I'm sure most people reading this are aware that today was Remembrance Sunday, that day in the year when Cenotaphs up and down the country are dressed with poppy wreaths.
I know some people have mixed feelings about the whole thing, and for many reasons, and I respect that.
But I also want to blog briefly here about why I think it's important that we remember not only the fallen, but those who come back with shattered lives.
When I was young it wasn't uncommon to see young men out in the streets, shaking, shivering, sometimes yelling at nothing, and people would shake their heads and say 'That's poor Bob (or whoever). He was gassed.' These men didn't die, their names have never - will never - grace any memorial, and yet their lives were shattered just the same.

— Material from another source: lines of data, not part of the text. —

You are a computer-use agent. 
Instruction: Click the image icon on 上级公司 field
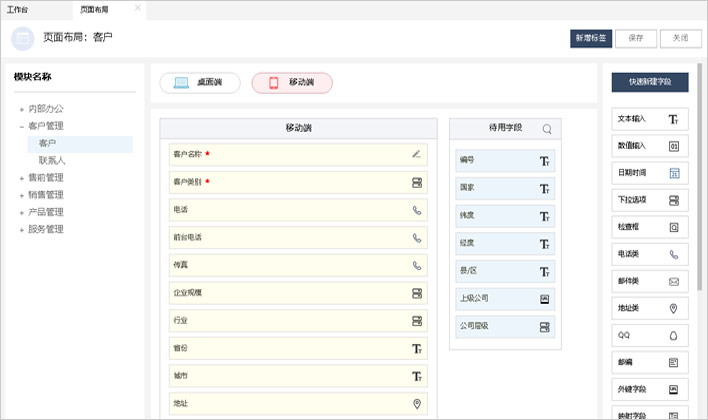pyautogui.click(x=544, y=299)
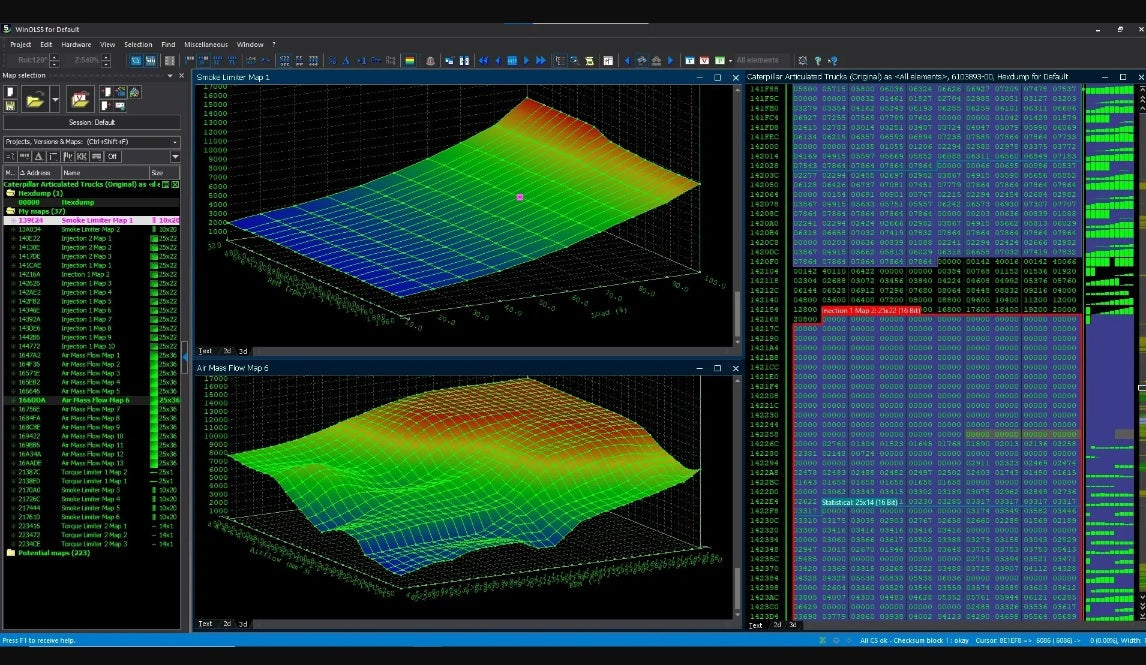This screenshot has width=1146, height=665.
Task: Click the pink marker on Smoke Limiter surface
Action: pyautogui.click(x=519, y=198)
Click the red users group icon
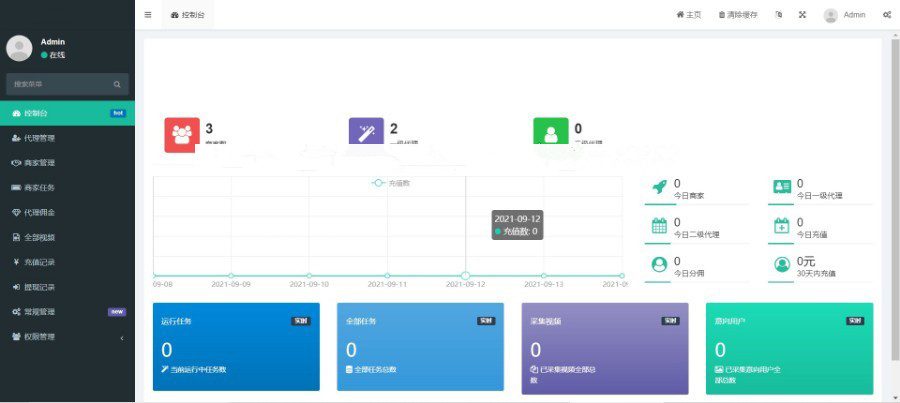Screen dimensions: 900x403 click(181, 134)
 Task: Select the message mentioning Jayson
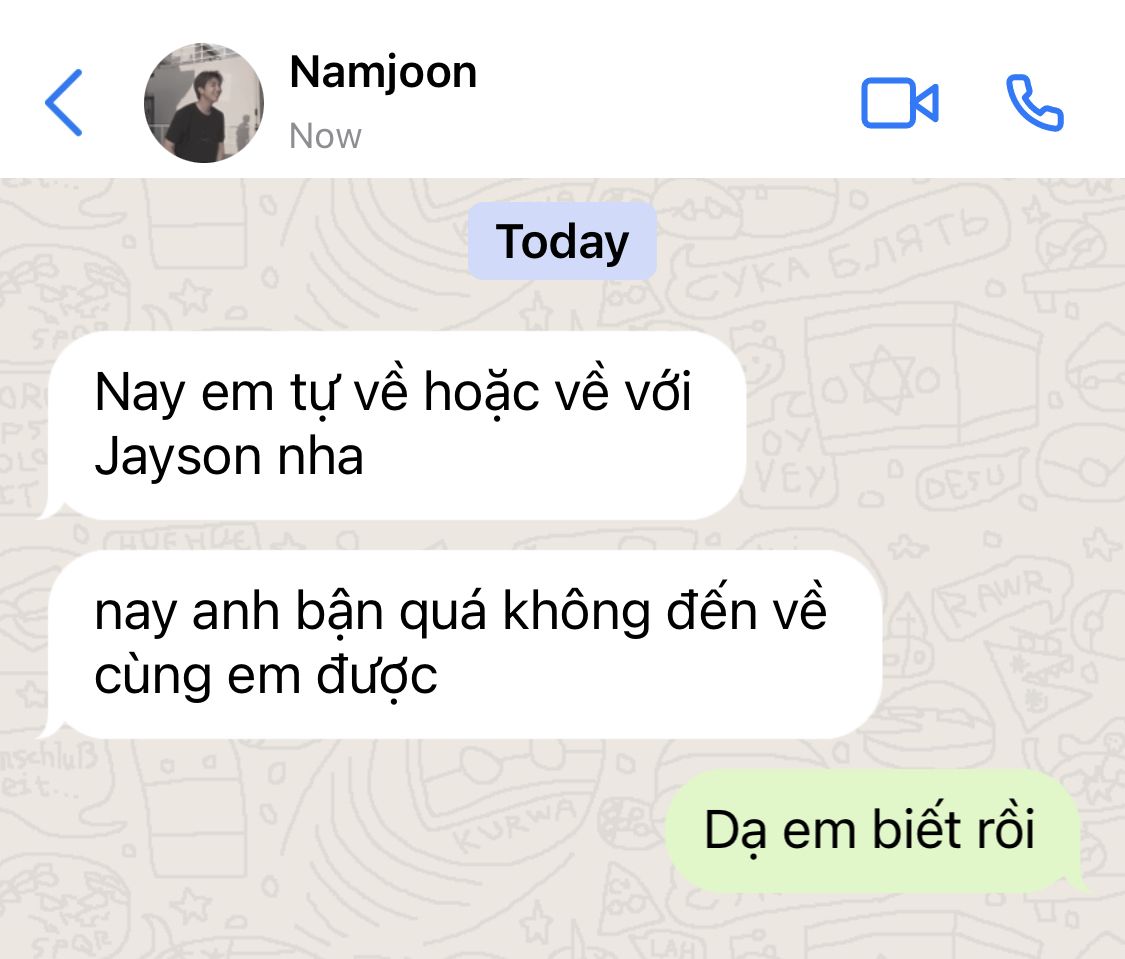pyautogui.click(x=393, y=425)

There was a woman whose husband had been horribly wounded in the War. Every day, with no help, she had to dress his wounds, rebandage them, cope with his shattered mental state and wonder where her handsome young husband had gone. One day, I was out with my aunt when we saw her running across the fields.
'That's odd,' said my aunt, 'I've never seen Mrs Jones out without her hat before. I wonder where she's going?'
We found out a few days later. She'd run to the river and drowned herself. You won't find her on any memorial either, but she was a casualty of war just the same.
And then there was my uncle, who came home on leave and went for a picnic, only to be threatened by the landowner with a shotgun, and told to 'Get off my land.'
'Your land?' demanded my uncle, 'Why am I the one fighting for it then?'
But the final word should probably go to Mr Penry's uncle, a professional soldier, horribly wounded in the Great War to End All Wars. When he found his local pub full of people who'd managed to avoid conscription, he lobbed a dud hand grenade in through the door.
'That'll make the buggers move,' he told them.